Mutual fund sectoral allocations from May to June 2025 shows rising preference for NBFCs, Retail, and Consumer Durables, according to Motilal Oswal Financial Services' Fund Folio.
Indian mutual funds continued to rebalance their portfolios in June 2025, marking a notable shift from allocations seen in May. The latest Fund Folio data shows that fund managers raised their exposure to NBFCs, Retail, Consumer Durables, Healthcare, and Telecom, while trimming weights in Private Banks, Automobiles, Technology, Oil & Gas, and Consumer.
Equity assets under management (AUM) rose 4.3 percent month-on-month to Rs 36.6 trillion in June, driven by a 3.1 percent rally in the Nifty and a pick-up in net equity inflows, which rose to Rs 246 billion from Rs 201 billion in May. The month also saw a new high in SIP inflows, underscoring sustained retail participation, the report noted.
Private Banks, which is the largest mutual fund sector holding, saw its weight drop for the second consecutive month, from 18.4 percent in May to 17.9 percent in June, after peaking at 18.9 percent in April. While still dominant in absolute terms, mutual fund exposure to the sector now lags its 20.8 percent weight in the BSE 200 index, making it one of the most significantly underweight sectors, the report noted adding that technology too remained under pressure, with its allocation falling to a one-year low of 8.1 percent in June from 8.3 percent the previous month, well below its BSE 200 representation of 9.3 percent.
On the other hand, consumption-linked sectors saw increased traction. NBFCs rose to 5.6 percent from 5.3 percent, Retail climbed to an all-time high of 2.9 percent from 2.6 percent, and Consumer Durables jumped to 2.5 percent from 2.1 percent. Healthcare gained around 7.4 percent, while Telecom touched a 59-month high at 3.5 percent.

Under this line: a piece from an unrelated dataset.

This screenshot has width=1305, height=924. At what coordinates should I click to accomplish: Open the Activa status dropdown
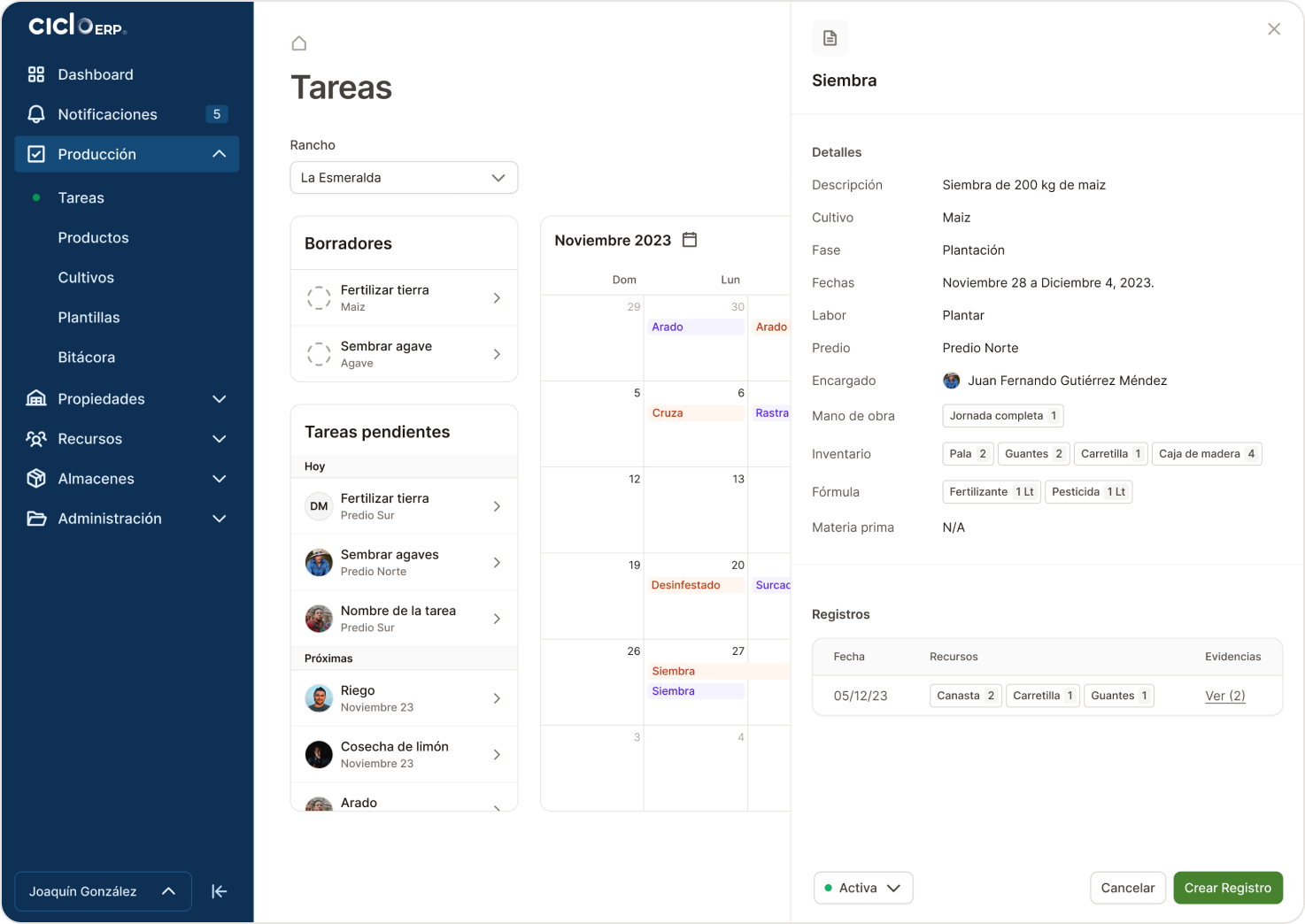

Allocations across indices
Mutual funds were net buyers in 48 percent of Nifty 50 stocks, 56 percent of Nifty Midcap 100 stocks, and 65 percent of Nifty Smallcap 100 stocks. In the Nifty 50, stocks like Bharti Airtel, Asian Paints, Reliance Industries, and HDFC Bank saw increased MF holdings, while Infosys and HCLTech witnessed selling. In the Midcap 100, fund managers added to Vishal Mega Mart, REC, Jindal Stainless, and APL Apollo, while trimming exposure to Trent and Persistent Systems.
In the Nifty Smallcap 100, mutual funds increased holdings in Linde India, Balrampur Chini, Lux Industries, KSB, and Bank of Maharashtra. On the other hand, fund exposure declined in stocks such as Nazara Technologies, Dalmia Bharat Sugar, and Tejas Networks.
Sectors that are over-owned by at least 1% (compared to BSE 200) included Healthcare (with 16 funds overweight), Consumer Durables (12 funds), Chemicals (11 funds), Capital Goods (9 funds), and Retail (8 funds). On the other hand, sectors with at least 1% under-ownership included Consumer (18 funds underweight), Oil & Gas (17 funds), Private Banks (16 funds), Technology (13 funds), and Utilities (11 funds).